If you have ever driven down Turtle Creek Boulevard, you have seen this majestic Mediterranean mansion. And you know the first time you spotted it, you stopped traffic and stared because it’s a jaw-dropper
This was certainly not the case when Greg and Susan Baten purchased the home in 2007. I’ve ferreted out an old photo from MLS to show you how the original house compares to today’s beautiful estate.
However, it did begin life in 1938 as a gorgeous home.
A Home For a Robust Social Calendar
A deep dive into the Dallas Morning News archives revealed this home was likely built for Ballard Young Burgher and his wife, Grace, who lived here for many years.
Ballard was a real mover and shaker in his time. There are more than 7,000 entries about him in the archives. (No, I did not read them all!) He organized and became the president of Guardian Savings and Loan in 1928 and sat on Texas Bank and Trust Company’s board of directors. He became an entrepreneur with interests in oil, railroads, and real estate.
His real estate developments include the Wilshire Park addition in Northeast Dallas, the development of Lisbon Acres and Liberty Heights in South Dallas, apartment complexes on Northwest Highway, and the Avondale addition in Oak Lawn.
The real estate gene was inherited from his father, who had the foresight to build the family home at the corner of Cedar Springs and Oak Lawn. In 1923 Burgher sold the family property and handled the transaction to develop an apartment hotel. You may know this anchor of Oak Lawn as the Omni Melrose Hotel.
Why we don’t have anything named after this man is beyond me. He appears to have done a great deal for the City of Dallas.
History Worth Saving
I think Ballard would be thrilled that his once graceful and impressive mansion was saved from the wrecking ball. Thankfully Susan has an eye for what’s worth saving, and a gift for understanding how to restore and remodel a home properly.
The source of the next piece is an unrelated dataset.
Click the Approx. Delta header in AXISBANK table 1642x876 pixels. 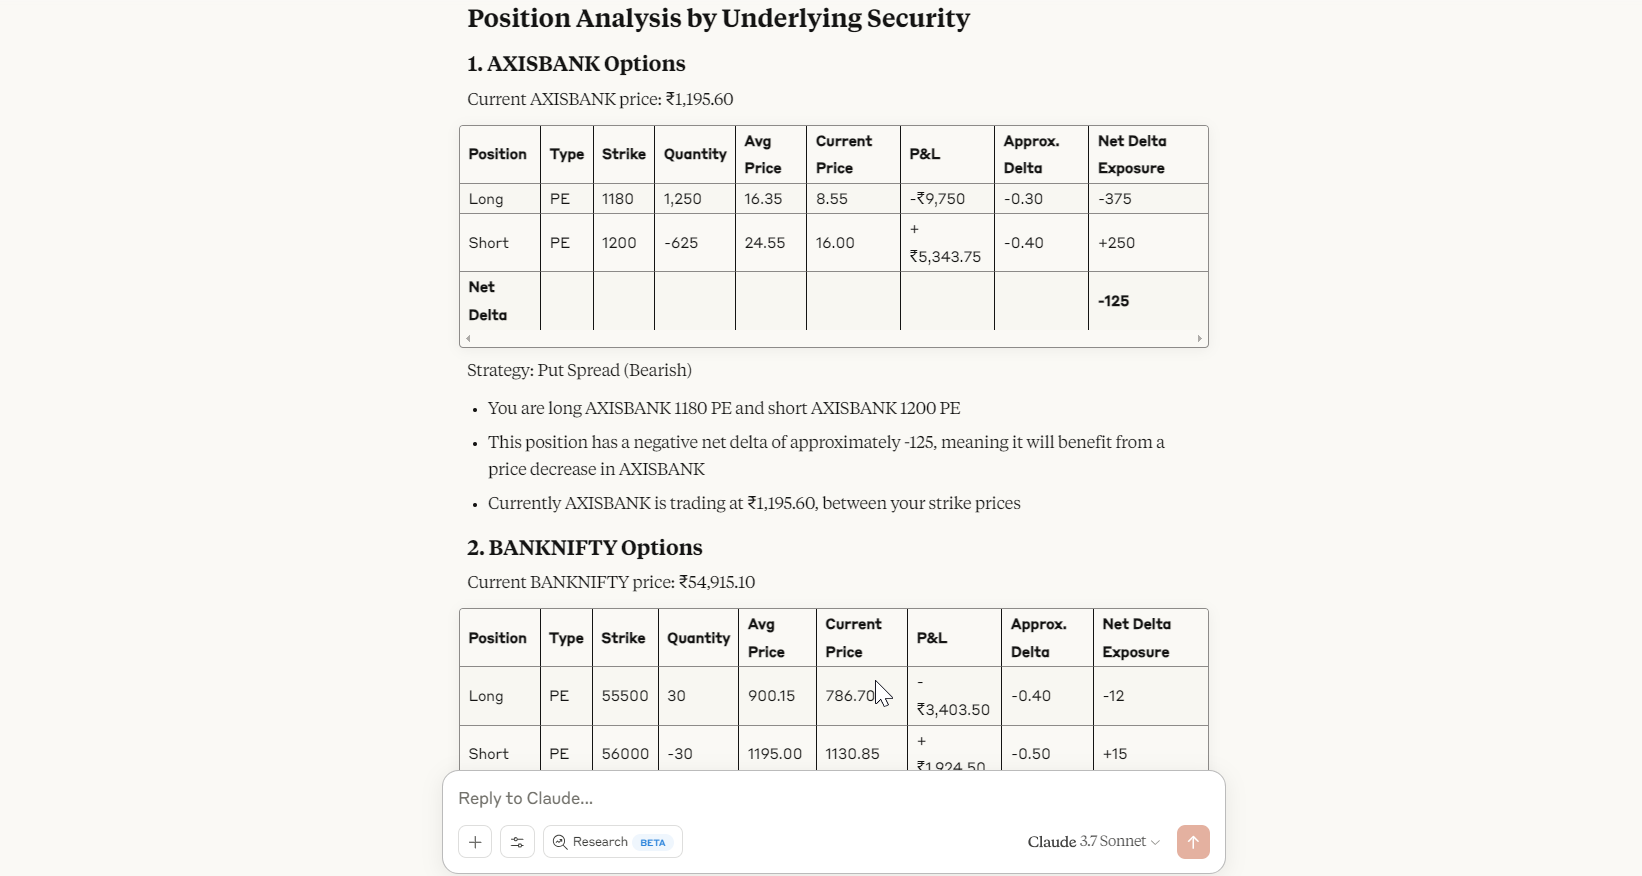(x=1032, y=154)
When the Baten’s decided to purchase this majestic Mediterranean mansion, it was uninhabitable. The interiors were a mess, and the old roof was crumbling. Even though friends advised them against the undertaking, they were not deterred in the slightest. Working with Veritas Developers, the house was stripped down to the studs and interior spaces were reconfigured.
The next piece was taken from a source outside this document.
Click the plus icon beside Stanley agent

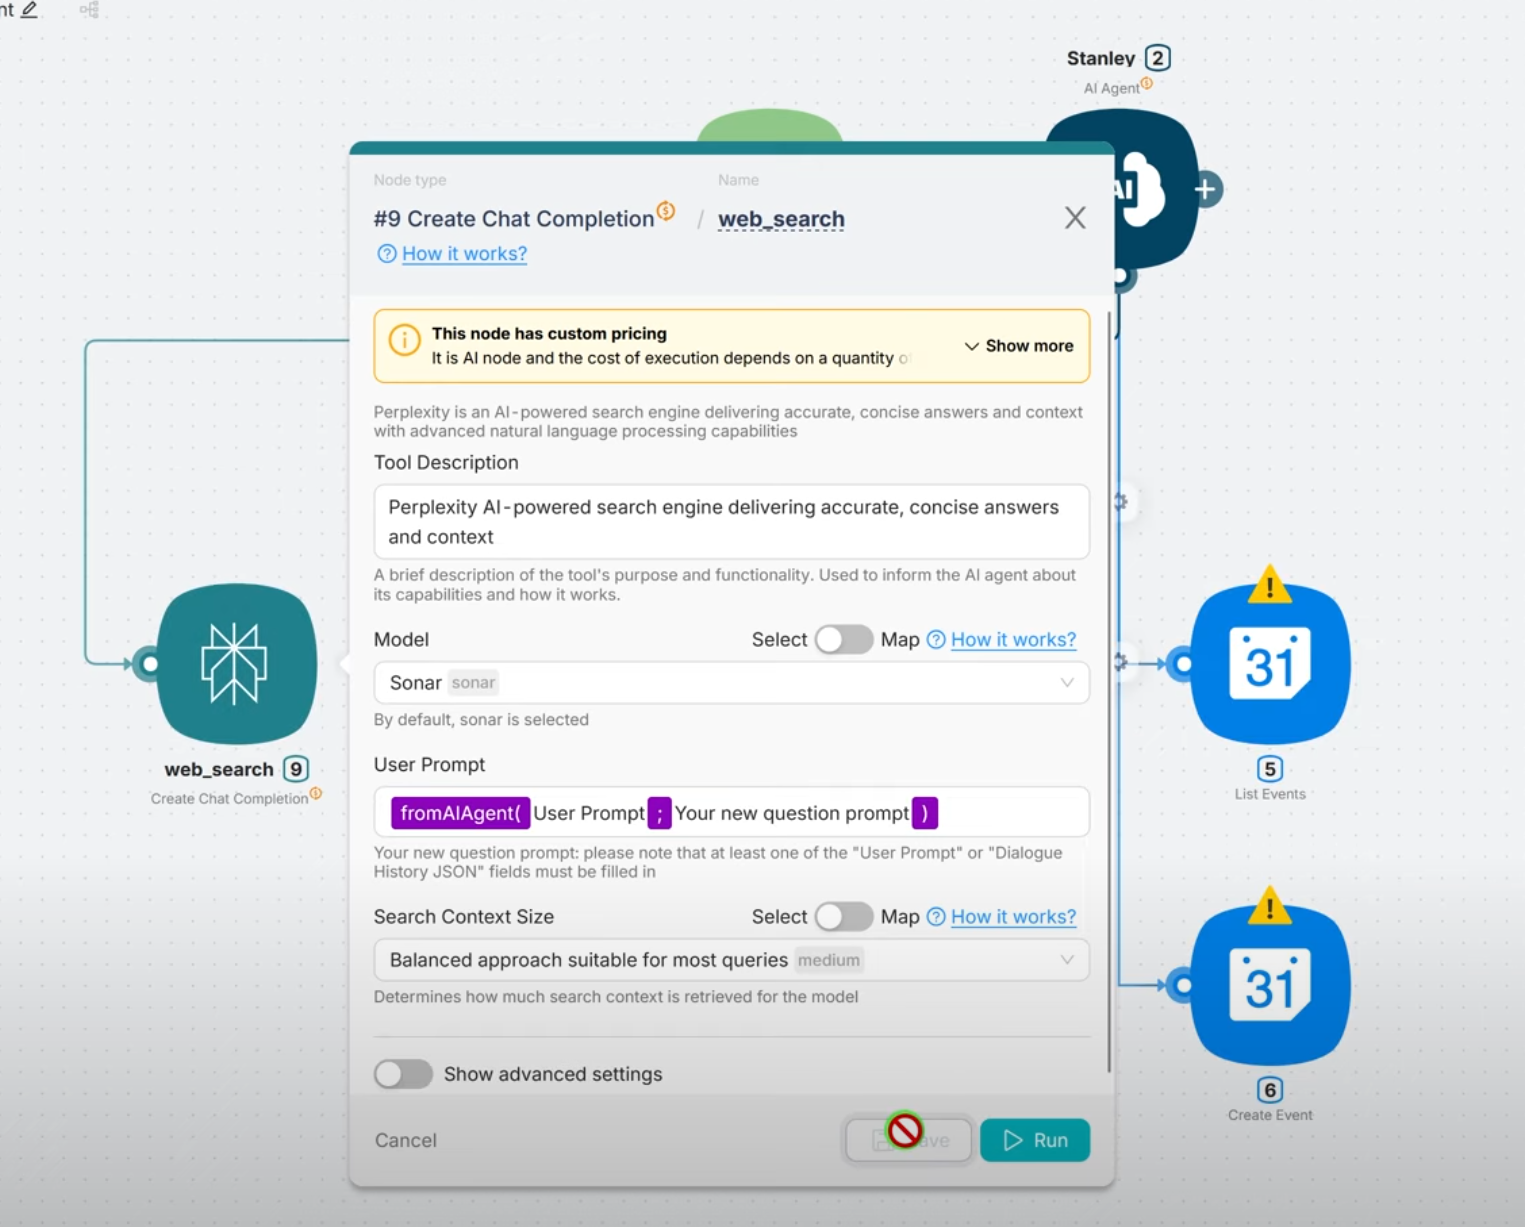(1206, 189)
What arose from the dust was a majestic Mediterranean mansion with pristine white stucco walls topped off by that traffic-stopping bright blue tile roof.
An addition to the back of the home took it up to 6,521 square feet, doubling the original size. It allowed for a large family room, and a principal suite upstairs. There are now four bedrooms and eight bathrooms. There is also a guest suite above the three-car garage.
It was important to keep as many of the original features as possible. To their credit, the couple was dedicated to that task.
“They had Casci Ornamental Plaster rebuild damaged molding and found the antique staircase railings at Nick Brock Antiques,” Compass listing agent Mark Godson said.
That staircase railing has a story as well. It’s signed by Hyman Blum. According to a decade-old article in the Dallas Morning News, Blum’s work can also be found in the Louvre in Paris. So, it’s an exceptional addition to this magnificent Mediterranean mansion.
The Batens should be proud. The result of their hard work is the simple but significant fact that this magnificent Mediterranean mansion has become a Dallas architectural icon. D Magazine even selected it for their “Most Beautiful Homes” feature in 2017.
There is no doubt the Baten’s will miss their home.
“They have coffee on the big front patio every morning,” Godson said. “You get to know your neighbors as they jog by or walk dogs, and they have really enjoyed that front porch lifestyle.”
Godson has this magnificent Mediterranean mansion at 4001 Turtle Creek Boulevard, listed for S3.797 million.